Selon Morgentahler, Adolf Wölfli possède un talent artistique supérieur à la moyenne des personnes malades mentales, mais également des personnes en bonne santé. Sa création artistique serait le fruit de compétences inaltérées par la maladie mentale et la qualité de sa production justifie à ses yeux que Wöfli soit appréhendé comme un artiste. D'après Morgentahler, la schizophrénie jouerait néanmoins un rôle dans l'art de Wölfli : c'est la maladie qui le pousserait à s'extérioriser à travers son art et ce n'est que depuis que sa schizophrénie se serait pleinement développée qu'il ferait preuve d'un tel talent artistique[13].

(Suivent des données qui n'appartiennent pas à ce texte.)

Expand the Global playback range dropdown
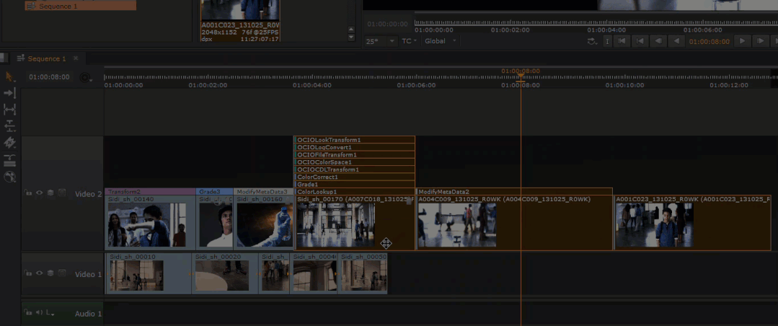 click(441, 41)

Dès sa parution, la monographie de Morgenthaler suscite un très vif intérêt, notamment de la part de personnalités telles que la psychanalyse Lou Andreas-Salomé et l'écrivain Rainer Maria Rilke[10]. Elle sera republiée de nombreuses fois.

Intérêts scientifiques

Durant sa carrière scientifique, Walter Morgenthaler a rédigé de très nombreux articles scientifiques, avec un intérêt marqué pour les productions graphiques des personnes atteintes de troubles psychiques. Il a contribué à plusieurs domaines de recherche en psychiatrie, considéré rétrospectivement comme en avance sur son temps.

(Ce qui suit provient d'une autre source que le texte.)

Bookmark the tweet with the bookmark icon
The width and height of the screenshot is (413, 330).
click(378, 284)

Walter Morgenthaler se sentait proche du mouvement psychanalytique freudien. Avec Hermann Rorschach, Eugen Bleuler, et Ludwig Binswanger, il a contribué à la diffusion des concepts freudiens en Suisse. Cependant, il s'est toujours refusé à rejoindre la Société suisse de psychanalyse, craignant de perdre son autonomie intellectuelle[6].

Histoire du traitement de la maladie mentale

En 1915, Morgenhalter publie un livre intitulé Bernisches Irrenwesen von den Anfängen bis zur Erröffnung des Tollhauses 1749, fruit de ses recherches à ses heures perdues sur le traitement des malades mentaux dans le canton de Berne, à partir des archives cantonales bernoises[4].

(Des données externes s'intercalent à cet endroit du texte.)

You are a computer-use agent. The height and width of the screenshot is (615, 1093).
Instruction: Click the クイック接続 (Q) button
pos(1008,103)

Test de Roscharch comme outil diagnostique

Le test de Rorschach est un outil d'évaluation psychologique de type projectif élaboré par le psychiatre et psychanalyste suisse Hermann Rorschach en 1921. Il consiste en une série de planches graphiques présentant des taches symétriques a priori non figuratives qui sont proposées à la libre interprétation de la personne évaluée. Selon Rorschach, les réponses des sujets permettraient d'évaluer la personnalité ainsi qu'être un outil d'évaluation de la santé mentale des sujets.

planche du test de Rorschach

En 1918, Hermann Rorschach présente ses premières planches de taches d'encre à ses collègues de l'asile pour aliénés d'Hérisau en Appenzell, où il exerce la fonction de médecin-adjoint[14]. En 1919, il envoie un premier manuscrit contenant 15 planches de taches d'encre à plusieurs éditeurs qui le refusent, produire un tel ouvrage s'avérerait particulièrement onéreux[14],[6].

En 1921, Walter Morgenthaler l'aide alors à convaincre l'éditeur suisse Bircher de le publier sous la forme de 10 planches[14],[6]: (Psychodiagnostik: Methodik und ergebnisse eines warhrnehmungsdiagnostischen Experiments (deutenlassen von zufallsformen[15]). Cet ouvrage est le deuxième publié dans la collection «Arbeiten zur angewandten Psychiatrie » dont Morgenthaler est directeur de publication[7].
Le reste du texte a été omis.